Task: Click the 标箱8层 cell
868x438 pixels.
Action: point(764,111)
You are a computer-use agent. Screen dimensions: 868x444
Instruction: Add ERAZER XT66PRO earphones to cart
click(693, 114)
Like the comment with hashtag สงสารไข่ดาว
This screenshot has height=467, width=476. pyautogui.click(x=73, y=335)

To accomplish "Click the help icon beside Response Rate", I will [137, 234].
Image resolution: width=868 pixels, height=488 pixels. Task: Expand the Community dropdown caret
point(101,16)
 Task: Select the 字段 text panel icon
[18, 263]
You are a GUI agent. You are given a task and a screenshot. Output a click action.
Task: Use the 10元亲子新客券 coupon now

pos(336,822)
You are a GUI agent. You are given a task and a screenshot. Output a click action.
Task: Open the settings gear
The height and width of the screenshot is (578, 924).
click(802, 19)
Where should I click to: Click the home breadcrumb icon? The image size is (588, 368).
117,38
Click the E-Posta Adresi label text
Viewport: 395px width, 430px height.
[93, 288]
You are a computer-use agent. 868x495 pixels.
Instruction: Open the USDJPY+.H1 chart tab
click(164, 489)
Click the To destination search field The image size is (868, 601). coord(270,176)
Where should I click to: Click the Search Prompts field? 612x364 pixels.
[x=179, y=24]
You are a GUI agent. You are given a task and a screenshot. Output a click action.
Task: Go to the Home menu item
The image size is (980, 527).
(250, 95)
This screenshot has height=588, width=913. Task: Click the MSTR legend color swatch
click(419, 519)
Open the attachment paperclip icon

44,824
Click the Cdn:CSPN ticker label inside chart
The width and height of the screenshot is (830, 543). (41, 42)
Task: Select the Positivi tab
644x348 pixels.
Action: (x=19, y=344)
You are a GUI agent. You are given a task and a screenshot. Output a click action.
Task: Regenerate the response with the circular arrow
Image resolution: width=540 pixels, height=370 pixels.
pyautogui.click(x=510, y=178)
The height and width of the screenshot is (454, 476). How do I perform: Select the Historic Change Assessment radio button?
::::::
▶ WORK ORDER
Begin with the first line of the data above and, please, print each line exactly until you have printed the line containing "Task: Regenerate the"; print nothing else.

▶ RESULT OF THIS TASK
Task: Click the 标箱8层 cell
868x438 pixels.
Action: point(764,111)
You are a computer-use agent. Screen dimensions: 868x444
Instruction: Add ERAZER XT66PRO earphones to cart
click(693, 114)
Like the comment with hashtag สงสารไข่ดาว
This screenshot has height=467, width=476. pyautogui.click(x=73, y=335)

To accomplish "Click the help icon beside Response Rate", I will [137, 234].
Image resolution: width=868 pixels, height=488 pixels. Task: Expand the Community dropdown caret
point(101,16)
 Task: Select the 字段 text panel icon
[18, 263]
You are a GUI agent. You are given a task and a screenshot. Output a click action.
Task: Use the 10元亲子新客券 coupon now

pos(336,822)
You are a GUI agent. You are given a task and a screenshot. Output a click action.
Task: Open the settings gear
The height and width of the screenshot is (578, 924).
click(802, 19)
Where should I click to: Click the home breadcrumb icon? The image size is (588, 368).
117,38
Click the E-Posta Adresi label text
Viewport: 395px width, 430px height.
[93, 288]
You are a computer-use agent. 868x495 pixels.
Instruction: Open the USDJPY+.H1 chart tab
click(164, 489)
Click the To destination search field The image size is (868, 601). coord(270,176)
Where should I click to: Click the Search Prompts field? 612x364 pixels.
[x=179, y=24]
You are a GUI agent. You are given a task and a screenshot. Output a click action.
Task: Go to the Home menu item
The image size is (980, 527).
(250, 95)
This screenshot has height=588, width=913. Task: Click the MSTR legend color swatch
click(419, 519)
Open the attachment paperclip icon

44,824
Click the Cdn:CSPN ticker label inside chart
The width and height of the screenshot is (830, 543). (41, 42)
Task: Select the Positivi tab
644x348 pixels.
Action: (x=19, y=344)
You are a GUI agent. You are given a task and a screenshot. Output a click action.
Task: Regenerate the response with the circular arrow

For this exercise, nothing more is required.